Wayang yang termuat di
dalam suatu karya sastra dapat pula sebagai sumber informasi mengenai
pertunjukkan wayang (permainan bayang-bayang), bukan mengenai cerita atau lakon
wayang itu sendiri. Sebagai contoh: di dalam Arjunawiwaha Kakawin karya Empu
Kanwa, pada jaman Airlangga di Jawa Timur (950 Saka=IX sesudah Masehi), masa
kediri, disebutkan mengenai seseorang menonton wayang menangis sedih, bodoh
sekali ia, padahal sudah tahu yang disaksikan itu adalah kulit yang ditatah,
kata orang ia terkena gaya gaib.
II.2 Wayang dalam prasasti dan relief candi
Pada masa purba
Indonesia, informasi mengenai suatu berita dapat ditulis pada prasasti.
Prasasti dapat berupa tonggak batu maupun lempengan tembaga. Sebagai contoh:
prasasti Mulawarman dari Kutei, bertulisan Pallawa sekitar tahun 400M,
berbentuk yupa (sebuah tugu peringatan upacara kurban), berbahasa Sansekerta
dan tersusun dalam bentuk syair. (Soekmono, 1991:53). Prasasti dapat dipandang
sebagai benda yang bernilai sejarah. Dari prasasti itu dapat ditelusuri keterangan-keterangan
mengenai suatu berita atau cerita pada masa lampau. Dari prasasti itu pula
dapat dideteksi mengenai latar belakang/orientasi pemikiran masyarakat pada
waktu itu. Sebagai contoh adanya pemikiran religius Jawa Kuna, yang salah
satunya dalah menyembah dan menganggungkan dewa-dewa, seperti kepada dewa
Wisnu, Brahma, dan Siwa.
Beberapa prasasti telah
membuktikan bahwa pertunjukkan wayang telah ada pada jaman kuna. Misalnya empat
lempengan tembaga yang di temukan di Bali.

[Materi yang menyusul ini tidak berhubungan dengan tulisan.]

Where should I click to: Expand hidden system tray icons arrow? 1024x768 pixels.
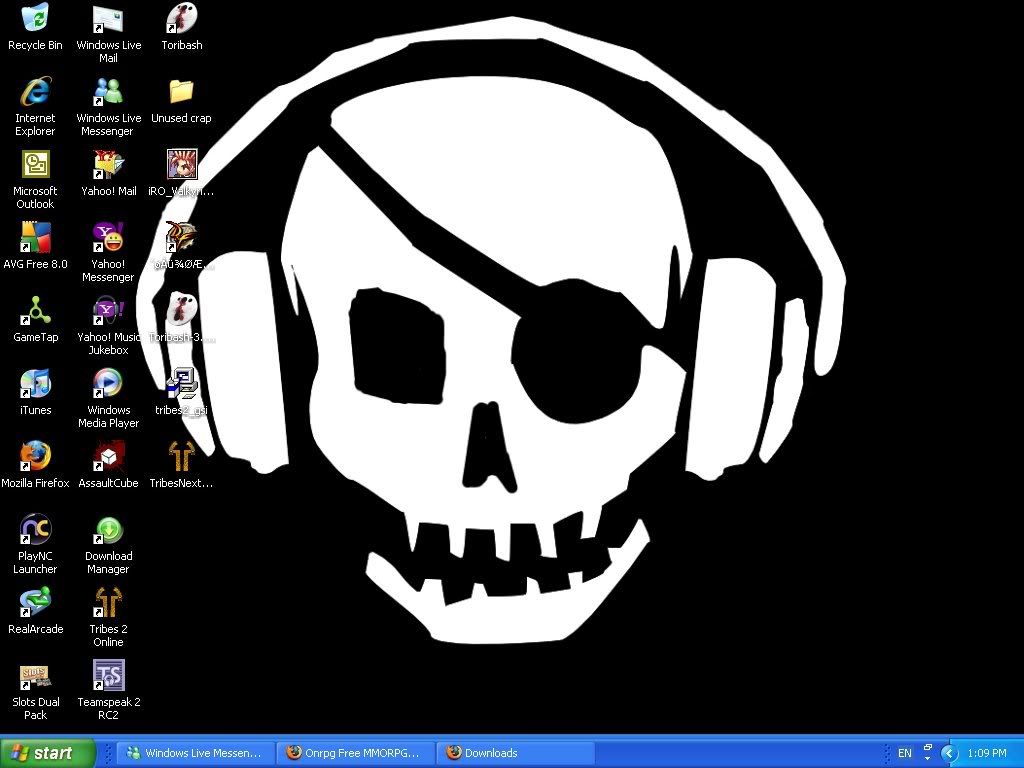click(949, 753)
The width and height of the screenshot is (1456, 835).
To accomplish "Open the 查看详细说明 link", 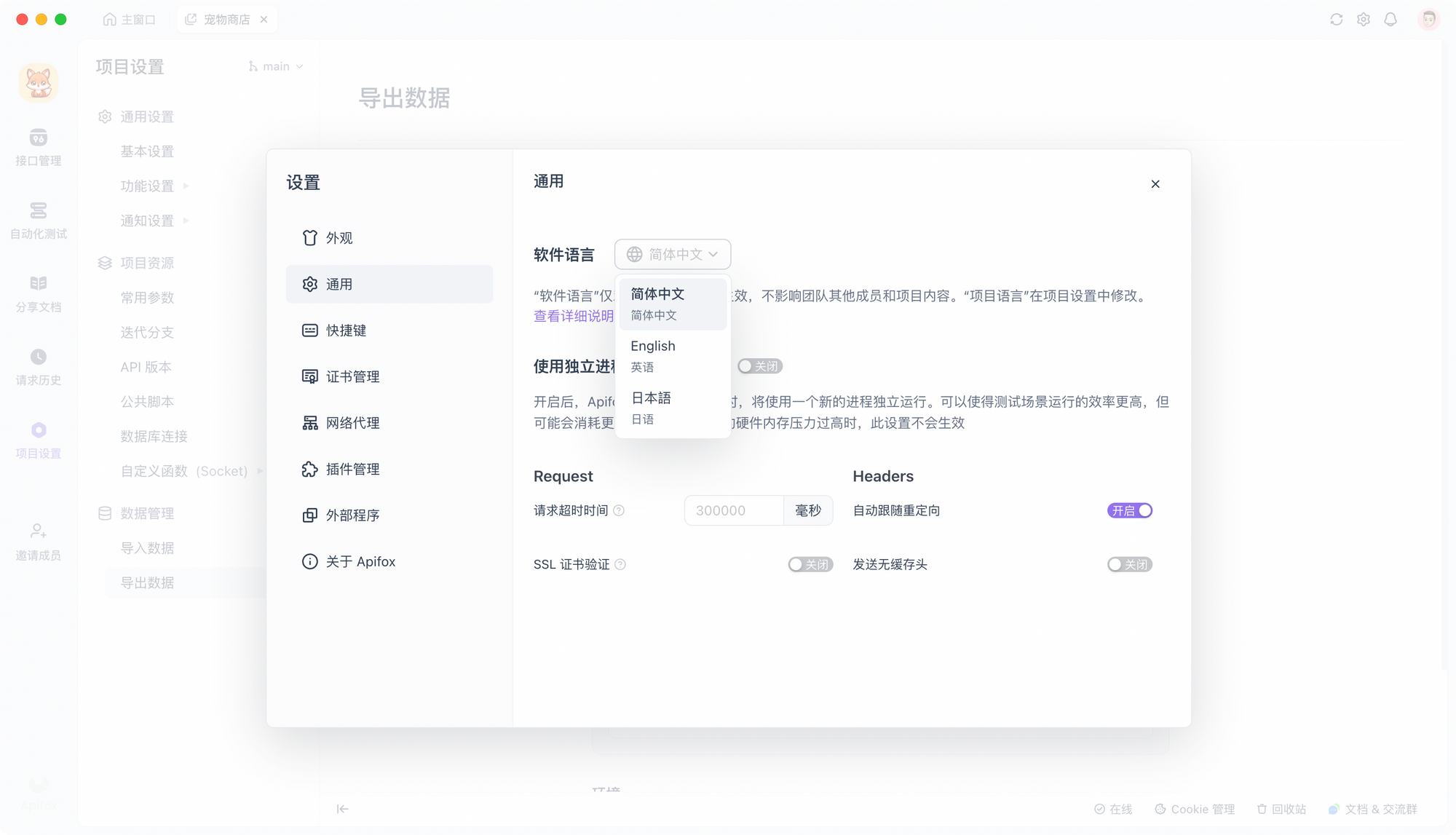I will [573, 316].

Lempengan ini berangka tahun 980
Saka (1058 M) dan isinya telah disalain oleh Van Der Tuuk dan Dr. Brandes.
Lempengan ini menyebutkan kata ringgit. Kata ringgit hingga saat ini masih
dipergunakan sebagai sinonim dari kata wayang. Dengan demikian penggunaan kata
ringgit untuk pengertian wayang telah sangat tua. Lebih lanjut Hazeu mengatakan
lempengan berangka tahun 782 Saka yang diterbitkan dan di terangkan oleh Prof.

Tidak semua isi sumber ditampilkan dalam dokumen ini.